------ Materials provided ------
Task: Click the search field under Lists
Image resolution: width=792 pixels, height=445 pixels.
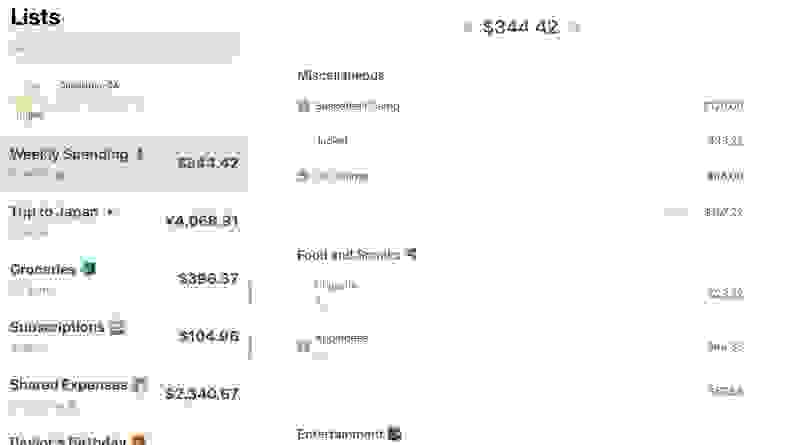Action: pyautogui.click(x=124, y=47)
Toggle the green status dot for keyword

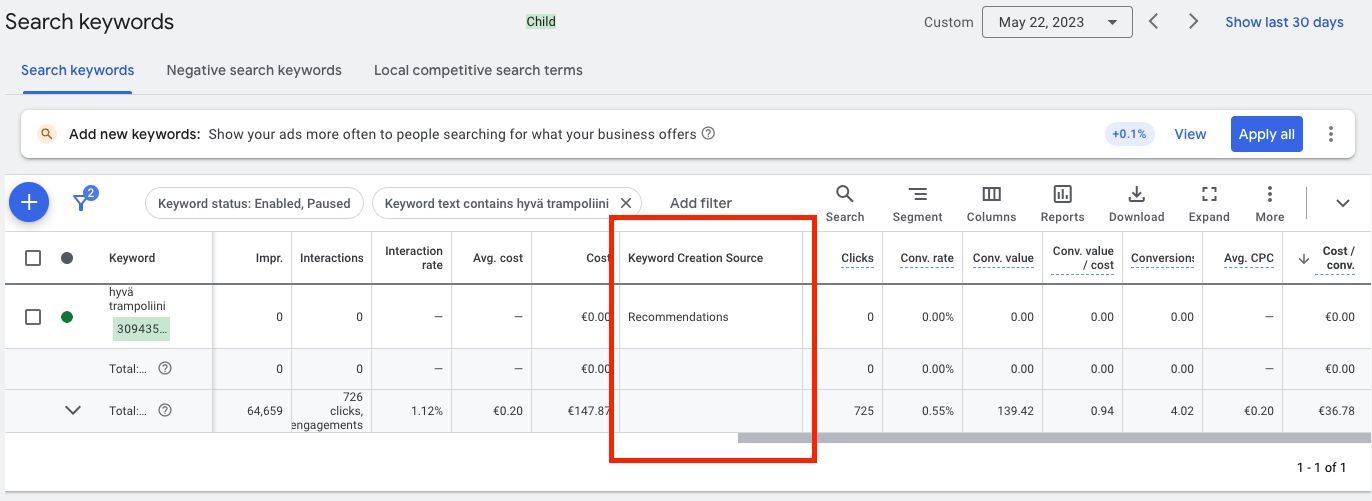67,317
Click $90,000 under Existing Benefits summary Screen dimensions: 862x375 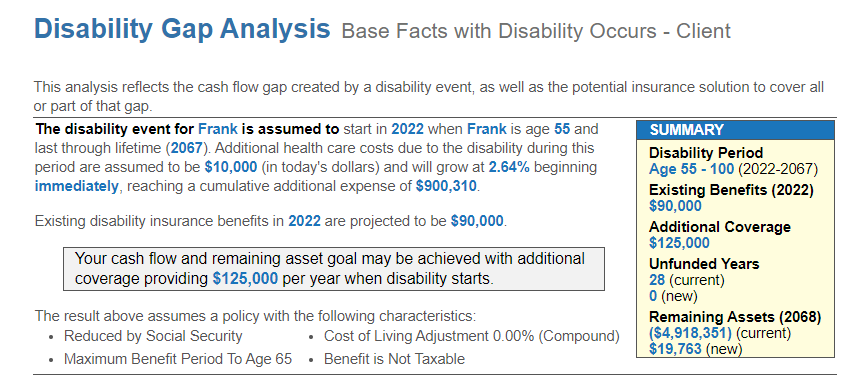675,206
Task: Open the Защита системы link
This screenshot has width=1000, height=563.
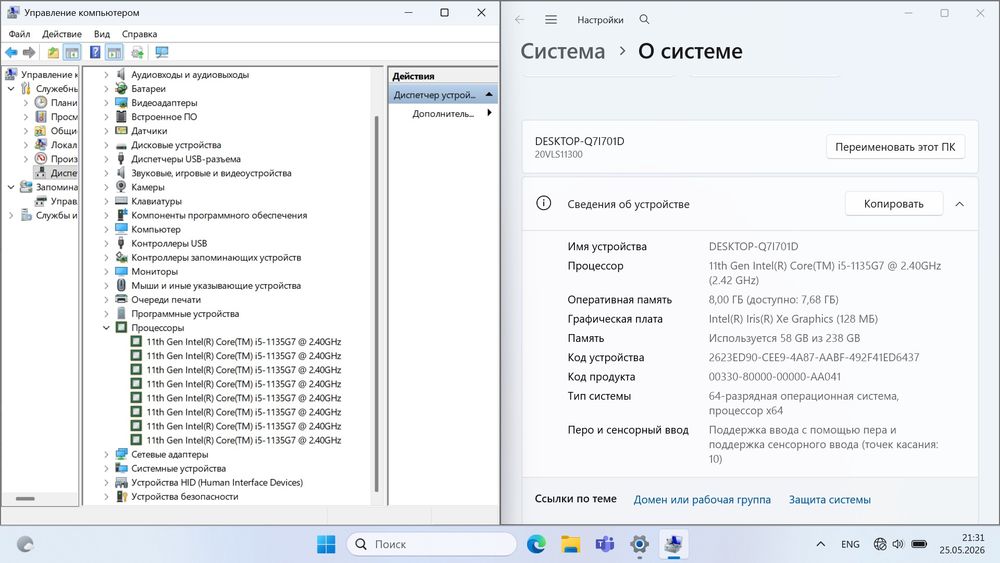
------
*Problem*: From the line containing "Task: Open the Защита системы link" down to the last line of the data, print every line exactly and nothing else. Pictures stay out of the copy.

*Solution for this exercise*:
Task: Open the Защита системы link
This screenshot has width=1000, height=563.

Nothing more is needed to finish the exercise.